• **Stored data entries**:

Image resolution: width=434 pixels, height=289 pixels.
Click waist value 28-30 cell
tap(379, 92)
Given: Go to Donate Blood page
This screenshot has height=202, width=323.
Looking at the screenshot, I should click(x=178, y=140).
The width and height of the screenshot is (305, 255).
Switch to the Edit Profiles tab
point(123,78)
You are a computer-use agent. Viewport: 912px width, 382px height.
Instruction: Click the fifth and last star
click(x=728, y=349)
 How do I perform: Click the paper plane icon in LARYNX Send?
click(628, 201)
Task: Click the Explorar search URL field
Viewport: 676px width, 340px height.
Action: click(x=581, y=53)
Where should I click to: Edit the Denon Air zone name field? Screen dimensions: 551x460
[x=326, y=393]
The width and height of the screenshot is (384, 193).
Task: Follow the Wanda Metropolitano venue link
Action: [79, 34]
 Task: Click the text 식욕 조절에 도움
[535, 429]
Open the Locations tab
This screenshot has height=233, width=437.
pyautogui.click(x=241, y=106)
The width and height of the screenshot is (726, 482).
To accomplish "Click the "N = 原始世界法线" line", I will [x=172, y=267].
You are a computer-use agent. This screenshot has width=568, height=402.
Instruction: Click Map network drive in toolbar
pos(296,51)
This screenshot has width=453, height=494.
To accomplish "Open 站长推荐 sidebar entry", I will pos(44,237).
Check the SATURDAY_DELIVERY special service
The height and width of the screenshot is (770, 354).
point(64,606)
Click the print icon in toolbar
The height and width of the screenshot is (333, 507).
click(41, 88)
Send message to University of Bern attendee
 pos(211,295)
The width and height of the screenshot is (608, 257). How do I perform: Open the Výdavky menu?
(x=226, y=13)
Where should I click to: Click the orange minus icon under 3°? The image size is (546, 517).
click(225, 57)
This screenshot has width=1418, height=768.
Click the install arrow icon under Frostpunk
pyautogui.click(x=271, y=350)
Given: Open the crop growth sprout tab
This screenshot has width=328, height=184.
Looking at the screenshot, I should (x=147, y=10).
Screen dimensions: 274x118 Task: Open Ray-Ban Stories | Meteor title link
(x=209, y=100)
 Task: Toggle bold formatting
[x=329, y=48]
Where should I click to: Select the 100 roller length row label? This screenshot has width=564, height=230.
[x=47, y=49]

• **EXERCISE INSTRUCTIONS**: Write all of the records out again exactly.

• **FINISHED EXERCISE**:
Image resolution: width=434 pixels, height=289 pixels.
Click waist value 28-30 cell
tap(379, 92)
Given: Go to Donate Blood page
This screenshot has height=202, width=323.
Looking at the screenshot, I should click(x=178, y=140).
The width and height of the screenshot is (305, 255).
Switch to the Edit Profiles tab
point(123,78)
You are a computer-use agent. Viewport: 912px width, 382px height.
Instruction: Click the fifth and last star
click(x=728, y=349)
 How do I perform: Click the paper plane icon in LARYNX Send?
click(628, 201)
Task: Click the Explorar search URL field
Viewport: 676px width, 340px height.
Action: click(x=581, y=53)
Where should I click to: Edit the Denon Air zone name field? Screen dimensions: 551x460
[x=326, y=393]
The width and height of the screenshot is (384, 193).
Task: Follow the Wanda Metropolitano venue link
Action: [79, 34]
 Task: Click the text 식욕 조절에 도움
[535, 429]
Open the Locations tab
This screenshot has height=233, width=437.
pyautogui.click(x=241, y=106)
The width and height of the screenshot is (726, 482).
To accomplish "Click the "N = 原始世界法线" line", I will [x=172, y=267].
You are a computer-use agent. This screenshot has width=568, height=402.
Instruction: Click Map network drive in toolbar
pos(296,51)
This screenshot has width=453, height=494.
To accomplish "Open 站长推荐 sidebar entry", I will pos(44,237).
Check the SATURDAY_DELIVERY special service
The height and width of the screenshot is (770, 354).
point(64,606)
Click the print icon in toolbar
The height and width of the screenshot is (333, 507).
click(41, 88)
Send message to University of Bern attendee
 pos(211,295)
The width and height of the screenshot is (608, 257). How do I perform: Open the Výdavky menu?
(x=226, y=13)
Where should I click to: Click the orange minus icon under 3°? The image size is (546, 517).
click(225, 57)
This screenshot has width=1418, height=768.
Click the install arrow icon under Frostpunk
pyautogui.click(x=271, y=350)
Given: Open the crop growth sprout tab
This screenshot has width=328, height=184.
Looking at the screenshot, I should (x=147, y=10).
Screen dimensions: 274x118 Task: Open Ray-Ban Stories | Meteor title link
(x=209, y=100)
 Task: Toggle bold formatting
[x=329, y=48]
Where should I click to: Select the 100 roller length row label? This screenshot has width=564, height=230.
[x=47, y=49]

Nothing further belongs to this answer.